In our previous blog, we talked about how investing in emerging markets can create superior returns for investors in the longer run. In this blog, we will narrow our focus in the emerging markets towards a segment that is one of the fastest wealth creators for the past two decades. This segment has generated the most number of billionaires in the Forbes List and was the quickest to recover in the ongoing pandemic- The technology sector.
Investing in Technology:
The technology sector has mystified several investors across the globe. The prospects of finding the next Amazon or Apple or Microsoft creates a massive drive among investors to look for companies with this potential. Unfortunately, they forget that the “Get Rich Quick” attitude towards investing usually means “Get Poorer Quicker.” A sound analysis of the company and likely scenarios must be done before concluding investing in the company. Some of the pointers I specifically use for investing in a technology company are:
- Utility- The utility of the technology is perhaps one of the most critical factors in determining the success of the technology. The technology should add value to the user, and it is essential to see how that technology could become a part of the person’s life. If the technology meets these criteria, it is an investible technology.
- Commercial Viability- No matter how promising the technology is, it is bound by the rules of economics and markets. The technology must be commercially viable to produce and must sell at an attractive proposition to the customers. The profitability of the technology must play an essential role in determining the investment decision.
- Company- With all the utility and commercial viability, if the management of the company does not have a proper vision and execution towards the goals, the company is unlikely to thrive in the competitive scenario.
Investing in a Company:
Once an investible technology is identified, investors are faced with the mammoth task of recognizing that one company that will become the market leader in the segment and generate returns for the shareholder. It is recommended that in the current scenario, investors invest in futuristic technologies like the IoT, Artificial Intelligence, Cloud Computing, and Blockchain as these will be the likely key drivers of growth in the decade forward. Apart from that, I also recommend that investors look at the following metrics to identify companies that will generate higher returns than their peers:
- Barriers to Entry- In the technological segment, barriers to entry play an essential role in determining the long term advantage of the company. For ex- A patent or dominance in a particular sector can generate high returns on invested capital.

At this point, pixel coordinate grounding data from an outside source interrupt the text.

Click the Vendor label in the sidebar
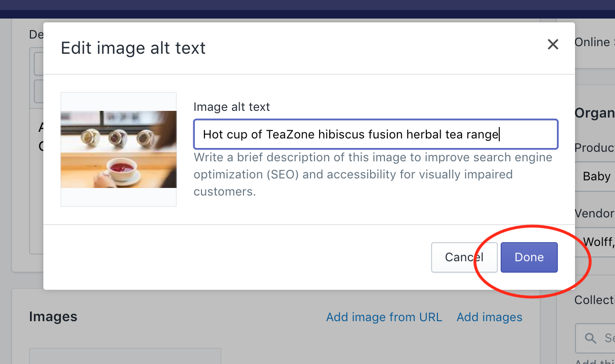 tap(595, 213)
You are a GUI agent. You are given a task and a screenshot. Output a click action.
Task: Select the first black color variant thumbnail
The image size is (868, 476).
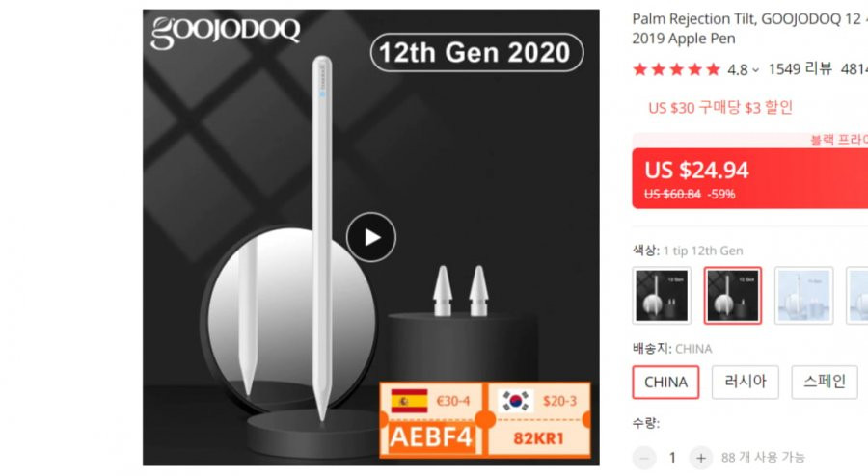(662, 295)
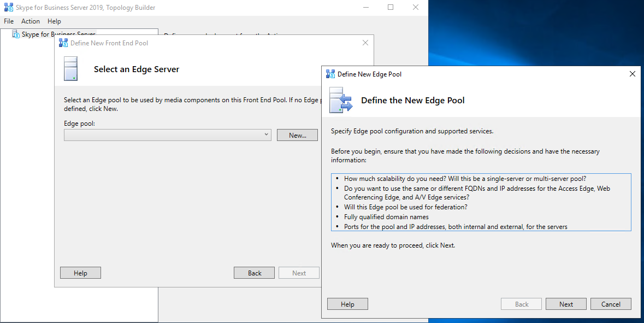Go Back in the Front End Pool wizard
Screen dimensions: 644x323
tap(255, 273)
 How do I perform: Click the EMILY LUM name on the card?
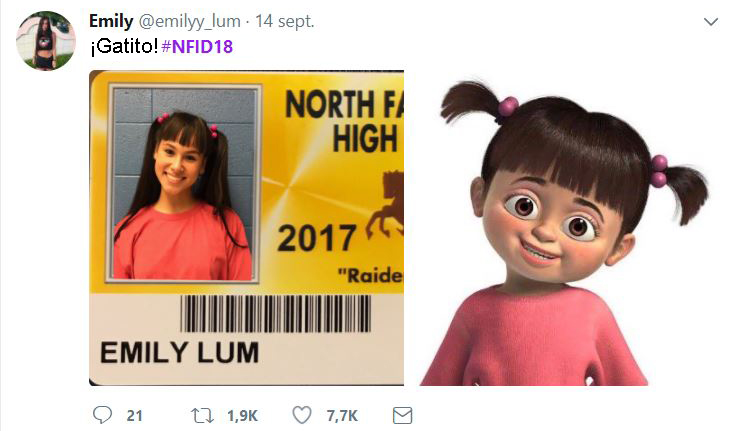coord(179,352)
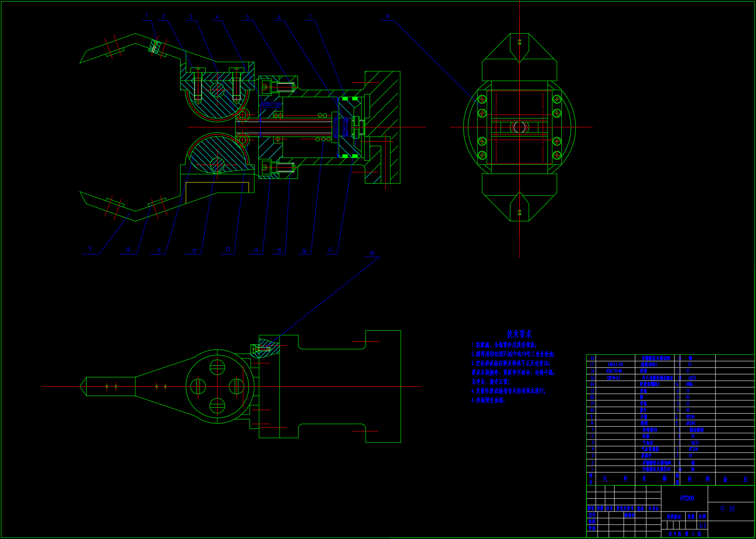Click the 备注 column header

(x=735, y=479)
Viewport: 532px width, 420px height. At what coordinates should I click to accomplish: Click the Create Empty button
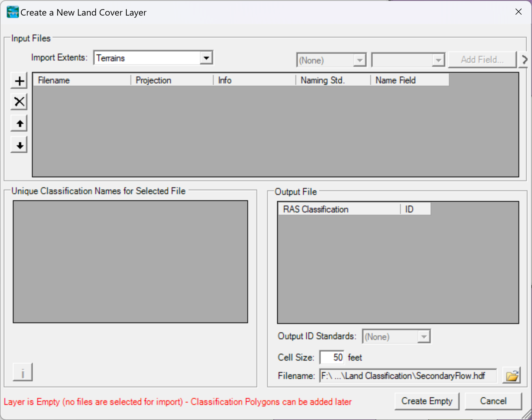coord(427,401)
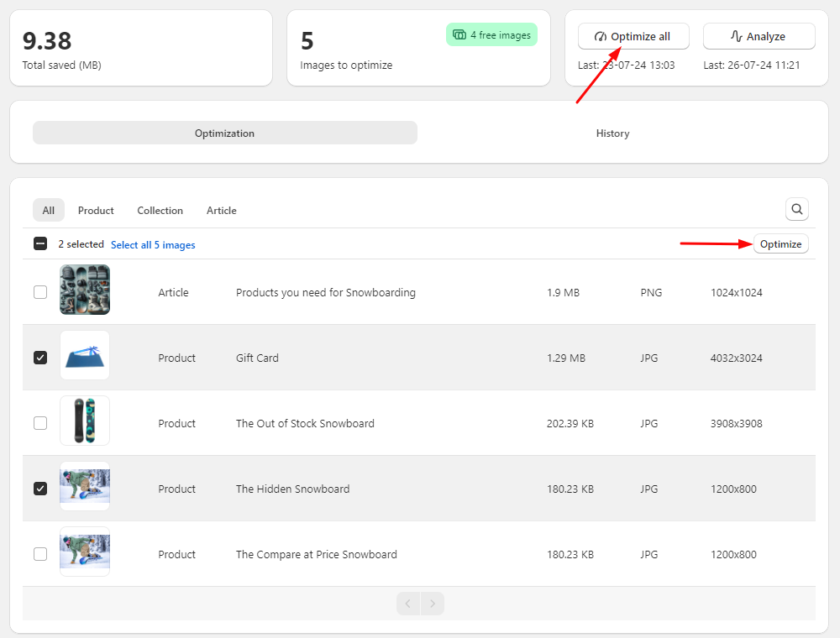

- Cost Advantage- In technology, cost advantage plays a detrimental role in the margins of the company. If the company can attain a cost advantage in manufacturing or the labor segment, costs go down rapidly, allowing the company to capitalize its earnings and deliver higher returns than the peers.
- Product Loyalty- Superior technology can create a high level of product loyalty by customers towards the company. If the company continually comes up with extensive features that enhance the use of the product for the customer, it translates into the longevity of the company and the loyalty of the consumer base.
- Service Eco-system- Superior product is not the end of the road for technology companies. They must create a whole eco-system of their services so that the user can blend in their products and culture. A service eco-system can also add value to their products, thereby increasing their popularity among the users.
- Financials- Financials form an integral part of the analysis of technology. Since technology companies are asset-light traditional valuation metrics, they usually don’t work very well. The focus must be on free cash flows generated and the bottom line of the company with specific importance to growth in these variables. If the company is in loss, a trend analysis must be done to find out whether an increase in revenue is causing a decline in the loss reported. This can potentially identify a company’s strategy towards a break-even point and can give the investor a timeline for profitability.
Case for Indian Technology Companies:
The technology sector in India is one of the most rewarding and high growth areas for investment. The industry in India is dominated by IT companies who provide services to clients all over the globe. This has made the Indian IT industry one of the most booming industries in the world.
One of the main advantages that India has over other countries is the cost of labor. The cost of labor is significantly lower for the quality of IT professionals India produces. This creates a favorable scenario for global companies that can typically outsource in India at relatively lower costs. Indeed, due to this reason, technology companies in India have seen massive growth in the past two decades and continues to grow at a decent rate.
Future of Technology:
The pandemic has made it clear that technology has now become an essential utility, just like FMCG and telecom. Hence it is clear that technology will be a trend in the next bull market. An investor looking to benefit from technological trends must invest in communications and futuristic technologies like blockchain, cloud computing, etc. Fintech is also one of the most promising fields to watch out for, as the massive financialization of savings in this decade will most likely take place via fintech technologies designed for millennials. One must also focus on gamification in technology as a theme to build attractive UIs for millennials, as this can be one of the most attractive value propositions to enhance the user experience for the next generation.